Lessons Learned: How to avoid getting asked for tokens in MS Azure console apps

Microsoft has been migrating most of Azure’s functionality to the “Microsoft Graph API”, which is fantastic as that allows us to automate a bunch of things within the Azure cloud. However, the Graph API is secured behind an OAuth2 flow, and if you’ve ever dealt with OAuth2 you’d know that it revolves around “tokens” which are issued by a central authentication/authorization server for any given resource requested by the user. For those of you not so familiar with OAuth, you’ve definitely come across the “Authorize This App?” page of a number of web applications, where you’re asked to sign in and allow access to certain resources for an app you’ve enabled. That’s OAuth!

The problem is that these kind of flows assume there’s an end-user in the loop… i.e. someone who will click on the “allow” button for your app.
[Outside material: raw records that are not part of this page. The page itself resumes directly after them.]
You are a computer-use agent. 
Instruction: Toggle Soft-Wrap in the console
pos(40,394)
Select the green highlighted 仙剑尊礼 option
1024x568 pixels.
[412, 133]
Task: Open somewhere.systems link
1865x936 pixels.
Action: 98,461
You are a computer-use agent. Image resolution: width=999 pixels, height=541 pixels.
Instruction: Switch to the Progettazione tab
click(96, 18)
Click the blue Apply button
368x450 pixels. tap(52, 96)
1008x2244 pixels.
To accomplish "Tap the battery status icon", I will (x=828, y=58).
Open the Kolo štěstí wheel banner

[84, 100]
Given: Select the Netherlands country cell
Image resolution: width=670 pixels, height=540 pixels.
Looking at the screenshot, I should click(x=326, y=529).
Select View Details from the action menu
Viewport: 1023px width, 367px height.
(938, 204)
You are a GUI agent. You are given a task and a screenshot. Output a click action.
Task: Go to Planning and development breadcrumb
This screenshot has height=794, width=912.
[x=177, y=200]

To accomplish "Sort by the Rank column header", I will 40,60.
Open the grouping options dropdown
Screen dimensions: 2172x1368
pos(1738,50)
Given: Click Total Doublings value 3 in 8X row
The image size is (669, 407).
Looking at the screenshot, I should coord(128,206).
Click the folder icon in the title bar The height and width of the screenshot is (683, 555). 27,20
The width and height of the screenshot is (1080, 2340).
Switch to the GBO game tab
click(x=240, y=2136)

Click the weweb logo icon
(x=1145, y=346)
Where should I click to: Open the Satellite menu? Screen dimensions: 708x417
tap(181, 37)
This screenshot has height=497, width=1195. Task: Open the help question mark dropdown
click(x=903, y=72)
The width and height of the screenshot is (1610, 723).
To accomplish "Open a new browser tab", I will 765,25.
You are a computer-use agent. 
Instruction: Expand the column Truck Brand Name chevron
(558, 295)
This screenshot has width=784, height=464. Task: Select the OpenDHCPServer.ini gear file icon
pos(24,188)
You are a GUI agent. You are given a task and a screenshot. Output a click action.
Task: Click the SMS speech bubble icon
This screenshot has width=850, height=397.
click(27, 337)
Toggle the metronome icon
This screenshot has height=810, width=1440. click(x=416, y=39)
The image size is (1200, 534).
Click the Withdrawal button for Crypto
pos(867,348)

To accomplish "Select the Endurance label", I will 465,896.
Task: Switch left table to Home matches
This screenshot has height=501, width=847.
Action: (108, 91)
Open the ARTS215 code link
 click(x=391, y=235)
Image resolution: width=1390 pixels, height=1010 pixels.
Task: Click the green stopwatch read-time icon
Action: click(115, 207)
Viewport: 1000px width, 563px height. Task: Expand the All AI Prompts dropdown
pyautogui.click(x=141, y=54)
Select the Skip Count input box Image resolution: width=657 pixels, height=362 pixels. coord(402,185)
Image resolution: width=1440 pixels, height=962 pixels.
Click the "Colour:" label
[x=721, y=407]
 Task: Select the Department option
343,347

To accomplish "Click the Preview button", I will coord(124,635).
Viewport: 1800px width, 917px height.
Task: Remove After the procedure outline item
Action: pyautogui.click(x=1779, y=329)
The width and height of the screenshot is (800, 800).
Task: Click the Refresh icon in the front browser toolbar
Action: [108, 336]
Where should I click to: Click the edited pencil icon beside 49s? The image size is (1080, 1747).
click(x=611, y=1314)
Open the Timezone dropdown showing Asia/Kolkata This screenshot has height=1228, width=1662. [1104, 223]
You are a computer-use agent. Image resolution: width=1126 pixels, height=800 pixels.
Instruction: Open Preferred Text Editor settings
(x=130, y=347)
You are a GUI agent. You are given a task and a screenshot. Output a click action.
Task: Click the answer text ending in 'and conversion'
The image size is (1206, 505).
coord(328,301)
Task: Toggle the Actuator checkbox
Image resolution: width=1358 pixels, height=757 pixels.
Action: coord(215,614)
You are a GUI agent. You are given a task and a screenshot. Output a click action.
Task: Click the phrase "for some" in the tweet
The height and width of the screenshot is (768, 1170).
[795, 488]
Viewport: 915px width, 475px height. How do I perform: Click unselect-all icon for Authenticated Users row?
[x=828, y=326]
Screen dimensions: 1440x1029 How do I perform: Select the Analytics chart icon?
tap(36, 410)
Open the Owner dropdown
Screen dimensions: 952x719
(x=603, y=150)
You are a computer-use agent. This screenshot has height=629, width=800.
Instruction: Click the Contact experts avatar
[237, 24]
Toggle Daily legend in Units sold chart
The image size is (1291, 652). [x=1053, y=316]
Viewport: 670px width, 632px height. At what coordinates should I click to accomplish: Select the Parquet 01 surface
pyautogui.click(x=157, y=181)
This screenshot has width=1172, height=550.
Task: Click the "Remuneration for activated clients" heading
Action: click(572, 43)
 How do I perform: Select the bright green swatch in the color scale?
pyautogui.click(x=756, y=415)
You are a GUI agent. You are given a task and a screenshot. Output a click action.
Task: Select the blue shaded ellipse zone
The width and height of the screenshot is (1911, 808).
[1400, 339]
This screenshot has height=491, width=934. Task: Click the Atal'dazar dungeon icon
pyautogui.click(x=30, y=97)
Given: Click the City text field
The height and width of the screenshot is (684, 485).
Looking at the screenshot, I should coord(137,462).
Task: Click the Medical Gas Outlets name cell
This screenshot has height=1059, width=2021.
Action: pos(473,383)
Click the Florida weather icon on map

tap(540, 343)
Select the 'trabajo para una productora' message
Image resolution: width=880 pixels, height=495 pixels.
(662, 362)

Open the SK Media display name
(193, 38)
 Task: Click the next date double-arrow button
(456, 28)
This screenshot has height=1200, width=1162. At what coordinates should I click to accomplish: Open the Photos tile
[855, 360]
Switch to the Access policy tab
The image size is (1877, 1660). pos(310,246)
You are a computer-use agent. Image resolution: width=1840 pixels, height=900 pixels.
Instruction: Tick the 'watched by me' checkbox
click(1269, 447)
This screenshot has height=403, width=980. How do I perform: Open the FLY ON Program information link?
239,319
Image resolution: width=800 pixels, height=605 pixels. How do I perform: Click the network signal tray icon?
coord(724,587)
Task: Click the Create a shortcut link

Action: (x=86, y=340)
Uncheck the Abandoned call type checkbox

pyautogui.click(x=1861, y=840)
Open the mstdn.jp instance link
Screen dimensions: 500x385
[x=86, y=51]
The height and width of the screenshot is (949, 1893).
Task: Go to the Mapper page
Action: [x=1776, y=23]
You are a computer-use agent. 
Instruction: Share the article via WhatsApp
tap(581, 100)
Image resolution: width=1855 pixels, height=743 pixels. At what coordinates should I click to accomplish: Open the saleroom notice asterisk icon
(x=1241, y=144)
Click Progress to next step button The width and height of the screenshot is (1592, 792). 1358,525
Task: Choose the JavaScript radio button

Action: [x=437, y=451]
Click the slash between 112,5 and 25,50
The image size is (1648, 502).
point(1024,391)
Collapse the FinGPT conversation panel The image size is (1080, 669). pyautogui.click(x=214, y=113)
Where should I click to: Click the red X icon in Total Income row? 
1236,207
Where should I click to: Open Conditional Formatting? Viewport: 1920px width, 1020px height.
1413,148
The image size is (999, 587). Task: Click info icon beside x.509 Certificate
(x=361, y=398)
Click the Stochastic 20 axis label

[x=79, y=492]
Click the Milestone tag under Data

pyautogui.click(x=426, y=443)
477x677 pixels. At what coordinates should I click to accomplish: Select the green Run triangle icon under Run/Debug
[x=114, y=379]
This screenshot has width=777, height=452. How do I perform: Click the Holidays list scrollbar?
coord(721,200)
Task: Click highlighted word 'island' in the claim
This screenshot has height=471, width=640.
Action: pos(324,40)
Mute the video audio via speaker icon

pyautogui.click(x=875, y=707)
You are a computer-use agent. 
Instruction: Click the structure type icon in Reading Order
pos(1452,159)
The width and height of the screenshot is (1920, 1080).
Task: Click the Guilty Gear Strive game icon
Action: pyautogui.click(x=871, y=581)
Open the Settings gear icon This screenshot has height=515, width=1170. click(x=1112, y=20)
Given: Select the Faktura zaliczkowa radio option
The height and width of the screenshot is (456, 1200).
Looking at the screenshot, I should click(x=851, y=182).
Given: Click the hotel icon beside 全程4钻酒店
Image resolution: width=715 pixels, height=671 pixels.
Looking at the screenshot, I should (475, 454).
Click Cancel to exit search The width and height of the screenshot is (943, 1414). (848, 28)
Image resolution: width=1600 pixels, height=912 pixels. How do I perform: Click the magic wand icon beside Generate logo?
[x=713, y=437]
What if your app is a console app?

So what if your operating environment is not a desktop, but a server with only a console? This seems to be what some guides I’ve found are targeted at. For example, the below is an excellent post:

https://keathmilligan.net/automate-your-work-with-msgraph-and-python

And it gets you almost all the way there, but there’s still a bummer:

Ideally we’d love to avoid having the end user having to manually copy/paste this sort of thing

Nomenclature and daemons

After a bunch of searching I hope to save you, it turns out that there is a way of doing this, in what Microsoft terms “daemon console applications”, and they very helpfully provide a sample python script:

https://github.com/Azure-Samples/ms-identity-python-daemon/tree/master/1-Call-MsGraph-WithSecret

Topology

And that’s it! Rather than requesting a user token, the “daemon console application” uses an “app password” to generate a token and access the Graph API without bothering the end user.